Records to process:
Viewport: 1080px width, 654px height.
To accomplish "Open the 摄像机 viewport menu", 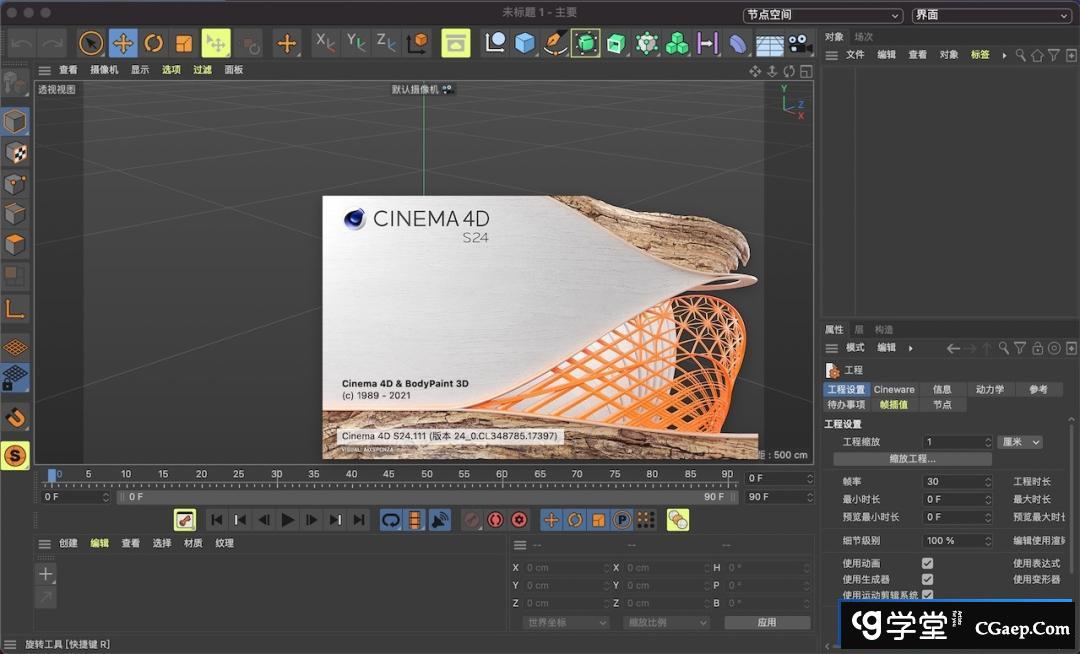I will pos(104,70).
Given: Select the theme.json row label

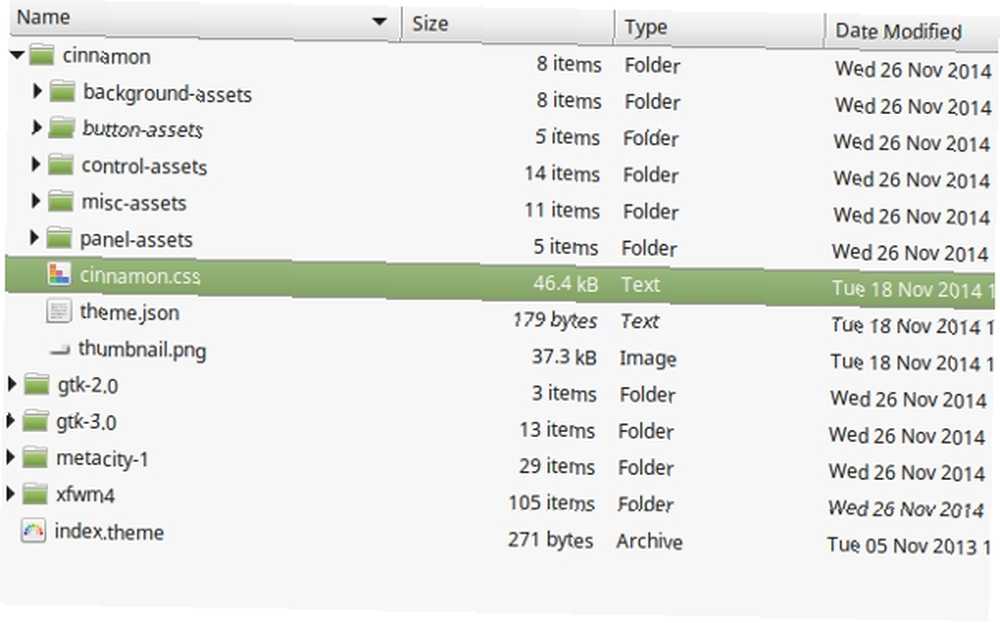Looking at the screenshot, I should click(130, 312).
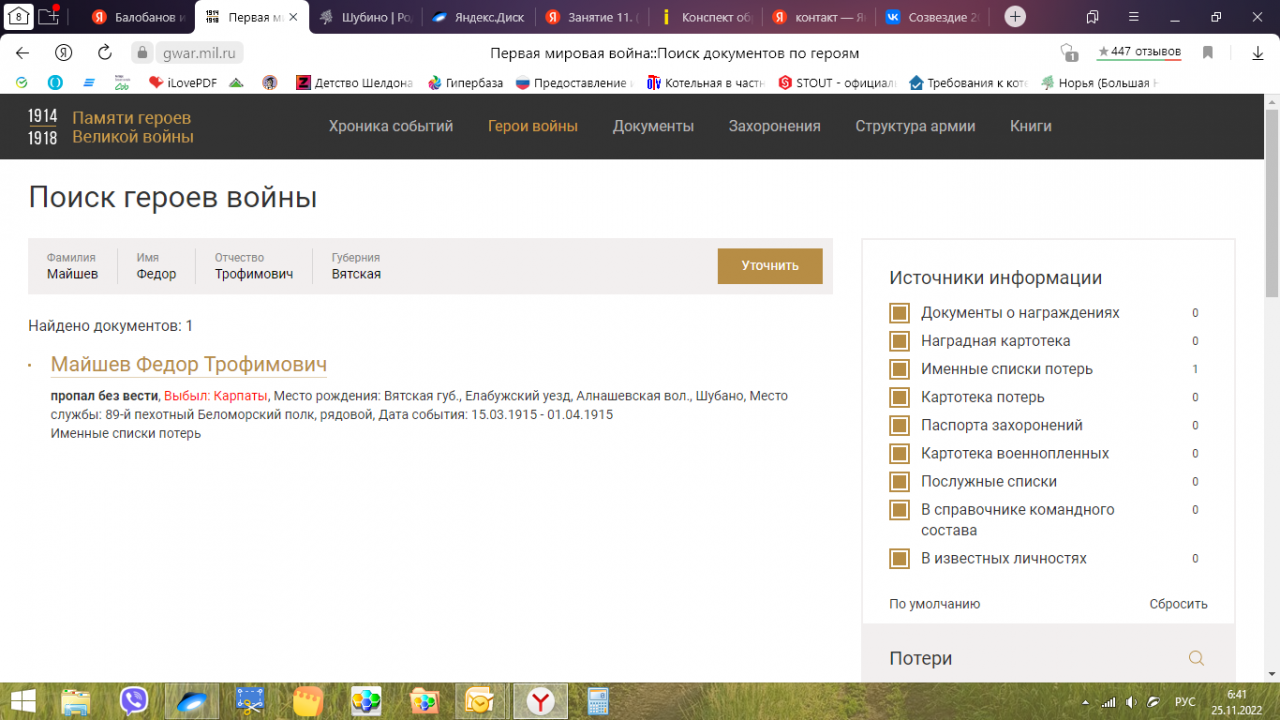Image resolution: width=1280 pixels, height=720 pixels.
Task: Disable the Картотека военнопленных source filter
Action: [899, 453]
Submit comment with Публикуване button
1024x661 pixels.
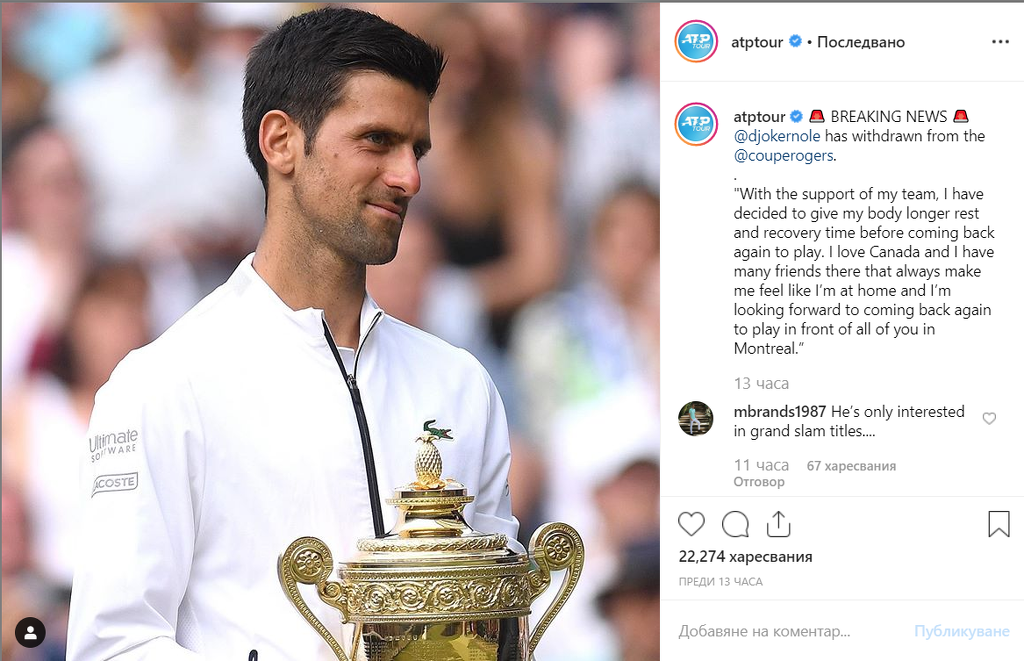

Work request:
Transcribe exactly, and only, the lines from the one with "Submit comment with Публикуване button" through the final line of the data above. The pictures stay out.

Finished exercise:
Submit comment with Публикуване button
1024x661 pixels.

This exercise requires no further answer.